What the task asks:
Format every line of the items below as a JSON list of strings, one string per line, leaving out blank lines.

Information provided:
>> BEGIN
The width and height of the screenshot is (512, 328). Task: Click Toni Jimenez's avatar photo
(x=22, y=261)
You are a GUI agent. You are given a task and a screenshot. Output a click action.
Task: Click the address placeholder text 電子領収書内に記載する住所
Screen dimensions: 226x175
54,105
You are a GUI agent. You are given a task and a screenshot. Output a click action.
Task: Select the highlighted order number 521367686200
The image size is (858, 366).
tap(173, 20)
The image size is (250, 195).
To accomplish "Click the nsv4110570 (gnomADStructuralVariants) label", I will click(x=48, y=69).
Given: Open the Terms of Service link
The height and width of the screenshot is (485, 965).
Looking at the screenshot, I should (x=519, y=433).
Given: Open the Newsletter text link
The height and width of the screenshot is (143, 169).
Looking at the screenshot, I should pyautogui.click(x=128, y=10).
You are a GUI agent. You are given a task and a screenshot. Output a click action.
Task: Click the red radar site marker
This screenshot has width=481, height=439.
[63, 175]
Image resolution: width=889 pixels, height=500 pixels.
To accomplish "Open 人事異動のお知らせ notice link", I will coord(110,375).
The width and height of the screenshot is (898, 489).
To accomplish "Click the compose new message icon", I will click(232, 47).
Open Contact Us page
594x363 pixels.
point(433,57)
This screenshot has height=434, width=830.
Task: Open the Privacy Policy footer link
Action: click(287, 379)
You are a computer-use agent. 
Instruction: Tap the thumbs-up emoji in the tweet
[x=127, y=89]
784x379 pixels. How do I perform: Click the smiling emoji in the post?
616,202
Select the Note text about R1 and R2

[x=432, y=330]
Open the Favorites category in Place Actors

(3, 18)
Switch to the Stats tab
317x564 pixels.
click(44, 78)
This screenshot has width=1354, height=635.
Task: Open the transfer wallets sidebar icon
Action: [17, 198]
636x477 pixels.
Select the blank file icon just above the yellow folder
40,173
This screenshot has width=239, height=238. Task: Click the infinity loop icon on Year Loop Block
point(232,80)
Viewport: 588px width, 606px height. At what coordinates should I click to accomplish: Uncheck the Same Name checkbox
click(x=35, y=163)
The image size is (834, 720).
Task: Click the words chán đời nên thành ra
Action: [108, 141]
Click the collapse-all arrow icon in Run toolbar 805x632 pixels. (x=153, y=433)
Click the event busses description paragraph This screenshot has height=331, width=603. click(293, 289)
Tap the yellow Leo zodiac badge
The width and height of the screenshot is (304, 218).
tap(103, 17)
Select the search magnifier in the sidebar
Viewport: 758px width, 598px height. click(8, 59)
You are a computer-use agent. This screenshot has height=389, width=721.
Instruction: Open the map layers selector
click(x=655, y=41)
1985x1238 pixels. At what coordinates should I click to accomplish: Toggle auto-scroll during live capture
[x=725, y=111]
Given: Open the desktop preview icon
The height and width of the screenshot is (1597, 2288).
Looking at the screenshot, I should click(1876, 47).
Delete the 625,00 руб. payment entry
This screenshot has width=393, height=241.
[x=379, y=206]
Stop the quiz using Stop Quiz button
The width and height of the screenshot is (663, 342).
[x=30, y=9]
>> END
Exercise response:
[
  "The width and height of the screenshot is (512, 328). Task: Click Toni Jimenez's avatar photo",
  "(x=22, y=261)",
  "You are a GUI agent. You are given a task and a screenshot. Output a click action.",
  "Task: Click the address placeholder text 電子領収書内に記載する住所",
  "Screen dimensions: 226x175",
  "54,105",
  "You are a GUI agent. You are given a task and a screenshot. Output a click action.",
  "Task: Select the highlighted order number 521367686200",
  "The image size is (858, 366).",
  "tap(173, 20)",
  "The image size is (250, 195).",
  "To accomplish \"Click the nsv4110570 (gnomADStructuralVariants) label\", I will click(x=48, y=69).",
  "Given: Open the Terms of Service link",
  "The height and width of the screenshot is (485, 965).",
  "Looking at the screenshot, I should (x=519, y=433).",
  "Given: Open the Newsletter text link",
  "The height and width of the screenshot is (143, 169).",
  "Looking at the screenshot, I should pyautogui.click(x=128, y=10).",
  "You are a GUI agent. You are given a task and a screenshot. Output a click action.",
  "Task: Click the red radar site marker",
  "This screenshot has width=481, height=439.",
  "[63, 175]",
  "Image resolution: width=889 pixels, height=500 pixels.",
  "To accomplish \"Open 人事異動のお知らせ notice link\", I will coord(110,375).",
  "The width and height of the screenshot is (898, 489).",
  "To accomplish \"Click the compose new message icon\", I will click(232, 47).",
  "Open Contact Us page",
  "594x363 pixels.",
  "point(433,57)",
  "This screenshot has height=434, width=830.",
  "Task: Open the Privacy Policy footer link",
  "Action: click(287, 379)",
  "You are a computer-use agent. ",
  "Instruction: Tap the thumbs-up emoji in the tweet",
  "[x=127, y=89]",
  "784x379 pixels. How do I perform: Click the smiling emoji in the post?",
  "616,202",
  "Select the Note text about R1 and R2",
  "[x=432, y=330]",
  "Open the Favorites category in Place Actors",
  "(3, 18)",
  "Switch to the Stats tab",
  "317x564 pixels.",
  "click(44, 78)",
  "This screenshot has width=1354, height=635.",
  "Task: Open the transfer wallets sidebar icon",
  "Action: [17, 198]",
  "636x477 pixels.",
  "Select the blank file icon just above the yellow folder",
  "40,173",
  "This screenshot has width=239, height=238. Task: Click the infinity loop icon on Year Loop Block",
  "point(232,80)",
  "Viewport: 588px width, 606px height. At what coordinates should I click to accomplish: Uncheck the Same Name checkbox",
  "click(x=35, y=163)",
  "The image size is (834, 720).",
  "Task: Click the words chán đời nên thành ra",
  "Action: [108, 141]",
  "Click the collapse-all arrow icon in Run toolbar 805x632 pixels. (x=153, y=433)",
  "Click the event busses description paragraph This screenshot has height=331, width=603. click(293, 289)",
  "Tap the yellow Leo zodiac badge",
  "The width and height of the screenshot is (304, 218).",
  "tap(103, 17)",
  "Select the search magnifier in the sidebar",
  "Viewport: 758px width, 598px height. click(8, 59)",
  "You are a computer-use agent. This screenshot has height=389, width=721.",
  "Instruction: Open the map layers selector",
  "click(x=655, y=41)",
  "1985x1238 pixels. At what coordinates should I click to accomplish: Toggle auto-scroll during live capture",
  "[x=725, y=111]",
  "Given: Open the desktop preview icon",
  "The height and width of the screenshot is (1597, 2288).",
  "Looking at the screenshot, I should click(1876, 47).",
  "Delete the 625,00 руб. payment entry",
  "This screenshot has width=393, height=241.",
  "[x=379, y=206]",
  "Stop the quiz using Stop Quiz button",
  "The width and height of the screenshot is (663, 342).",
  "[x=30, y=9]"
]